Given a binary tree, check whether it is a mirror of itself (ie, symmetric around its center).

1.Recursion:

• Recursion occurs when a thing is defined in terms of itself or of its type.

• In this problem, I will solve it in recursion first.

• The thought is staright, I need to check if root given exists, if not, then return true(because empty tree is symmetric), if does, then I will call recursion function to process the rest of this problem.

• The second part is the main part of this problem. And I make a mistake here. I thought that recursion function must be same as "itself", so I took some time to consider how to use only one parameter to solve it. But I was worng, I can use a same name function with two parameters, so from the last step, I passed the left child and right child of root to my new recursion function.

• Inside this function, I check if both of child exists, if not then return true. After I make sure that not both of them are null, then I check if one of them are null, if so then return false.

• After that, I check if the value are same, if not then return false.

• At last, I call recursion function to check the left of left with the right of right and the right of left with the left of right.

• My code is below:

/**
 * Definition for a binary tree node.
 * public class TreeNode {
 *     int val;
 *     TreeNode left;
 *     TreeNode right;
 *     TreeNode(int x) { val = x; }
 * }
 */
class Solution {
    public boolean isSymmetric(TreeNode root) {
        // base case
        if(root == null){
            return true;
        }
        //System.out.println("pass1");
        // use recursion
        return isSymmetric( root.left, root.right);
    }

    public boolean isSymmetric(TreeNode lr, TreeNode rr){
        // first we check if exist
        // if they don't exist, then true
        if(lr == null && rr == null){
            return true;
        }
        //System.out.println("pass2");
        // if only on exists, then false
        if(lr == null || rr == null){
            return false;
        }
        //System.out.println("pass3");
        // then we check if value same
        if(lr.val != rr.val ){
            return false;
        }
        //System.out.println("pass4");
        // then check the child of root;
        return isSymmetric(lr.left, rr.right) && isSymmetric(lr.right, rr.left);
    }
}

2. Iteration

• Iteration is the repetition of a process in order to generate a (possibly unbounded) sequence of outcomes.
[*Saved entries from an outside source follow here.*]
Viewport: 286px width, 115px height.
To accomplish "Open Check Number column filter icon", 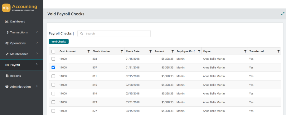I will (122, 51).
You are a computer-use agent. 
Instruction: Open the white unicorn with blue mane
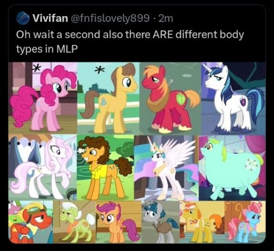(x=233, y=99)
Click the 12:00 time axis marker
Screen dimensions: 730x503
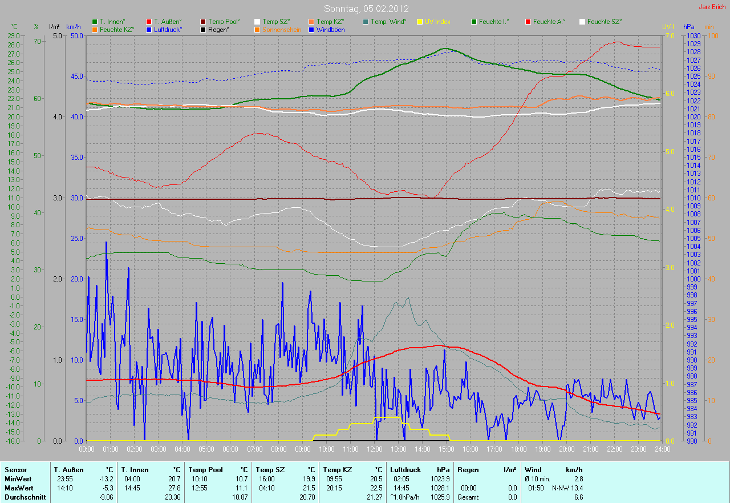374,449
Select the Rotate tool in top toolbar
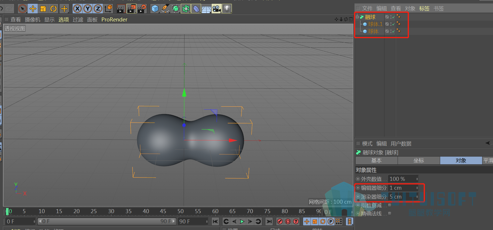 pos(53,9)
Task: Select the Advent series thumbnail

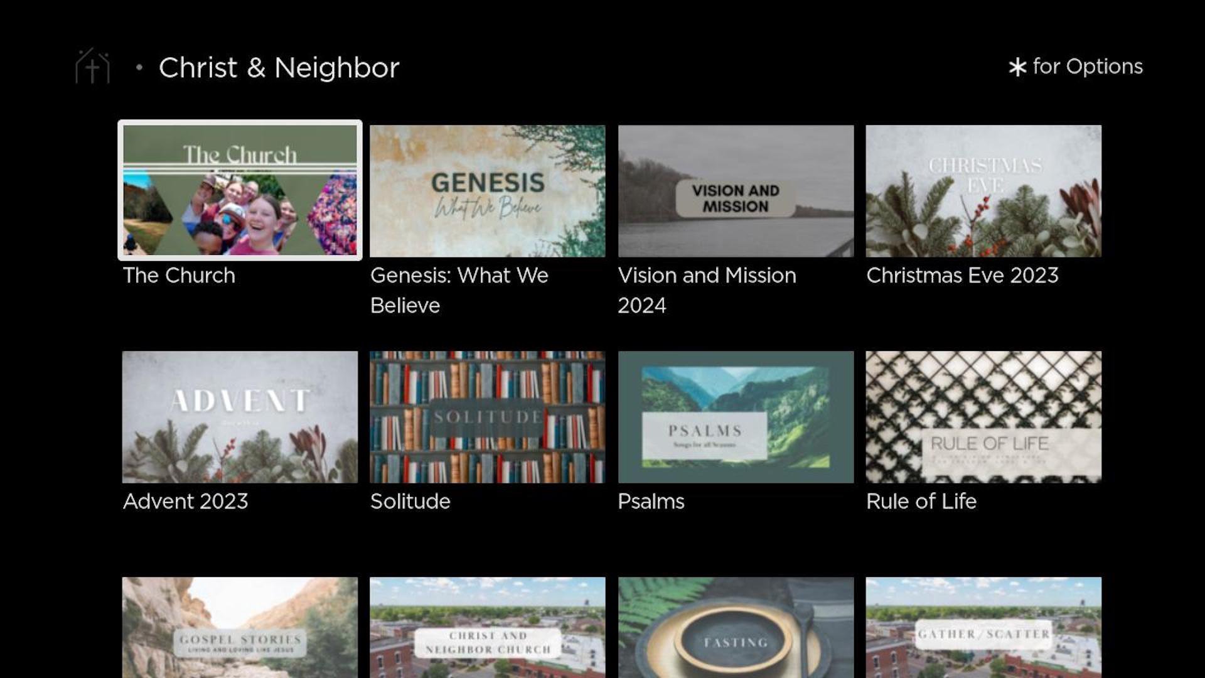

• In iteration, the thought is to build two queues which will be inserted each pair of child from right and left root and compare. I complete the code but it is time limit exceeded.

• My code is below:

  
  /**
  * Definition for a binary tree node.
  * public class TreeNode {
  *     int val;
  *     TreeNode left;
  *     TreeNode right;
  *     TreeNode(int x) { val = x; }
  * }
  */
  class Solution {
  public boolean isSymmetric(TreeNode root) {
  
      // base case
      if(root == null){
          return true;
      }
  
      // build two queue
  
      Queue lq = new LinkedList();
      Queue rq = new LinkedList();
  
      // add right and left child to queue
      lq.offer(root.left);
      rq.offer(root.right);
  
      // loop to make sure element exists
      while(!lq.isEmpty() && !rq.isEmpty()){
          // get two node 
          TreeNode ln = lq.peek();
          TreeNode rn = rq.peek();
          // check if value same
          if(ln.val != rn.val){
              return false;
          }
          // add new pair
          lq.offer(ln.left);
          lq.offer(ln.right);
          rq.offer(rn.right);
          rq.offer(rn.left);
      }
  
      // check if any elements exist
      if(!lq.isEmpty() || !rq.isEmpty()){
          return false;
      }
  
      return true;
  }